Nicola Morra, presidente della Commissione parlamentare antimafia, riferendosi all’arresto di Domenico Tallini e parlando dei calabresi, dice: “Ogni popolo ha la classe politica che si merita”. Lo so: state per fare una battuta su Luigi Di Maio, Danilo Toninelli, Laura Castelli e, magari, anche sullo stesso Morra. Ci sta. Rappresentano la maggioranza relativa degli italiani – fotografata nel 2018, naturalmente – e confermano la correttezza di quella proposizione, formulata, però, con intento spregiativo.

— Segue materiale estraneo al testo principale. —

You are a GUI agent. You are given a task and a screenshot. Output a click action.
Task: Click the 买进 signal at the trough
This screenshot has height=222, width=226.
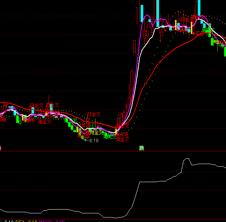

Oscar Wilde, prendendo idealmente le distanze dai critici di Cesare Lombroso, affermò che “ogni uomo, a quarant’anni, ha la faccia che si merita”. Anche la mia mamma, quando, da bambino, ruzzolavo in terra e mi sbucciavo le ginocchia, mi diceva: “Te lo meriti. La prossima volta stai più attento!”.

Insomma: è tutta questione di merito, a prima vista. In realtà, più che di merito, si dovrebbe parlare di colpa, visto che, in tutti i casi citati, il nocciolo della questione è la responsabilità per i guai provocati, non la ricompensa per le buone azioni. Al riguardo, Morra – laureato in Filosofia – deve saperla davvero lunga e, ne sono certo, potrebbe intrattenerci dottamente sull’argomento. Potrebbe farlo, ad esempio, con un bel disegnino, nel quale, sullo sfondo del tunnel del Brennero, potrebbe scrivere: “Il successo è una cosa piuttosto lurida; la sua falsa somiglianza col merito inganna gli uomini”. Non perdete tempo a cercarla: è di Victor Hugo.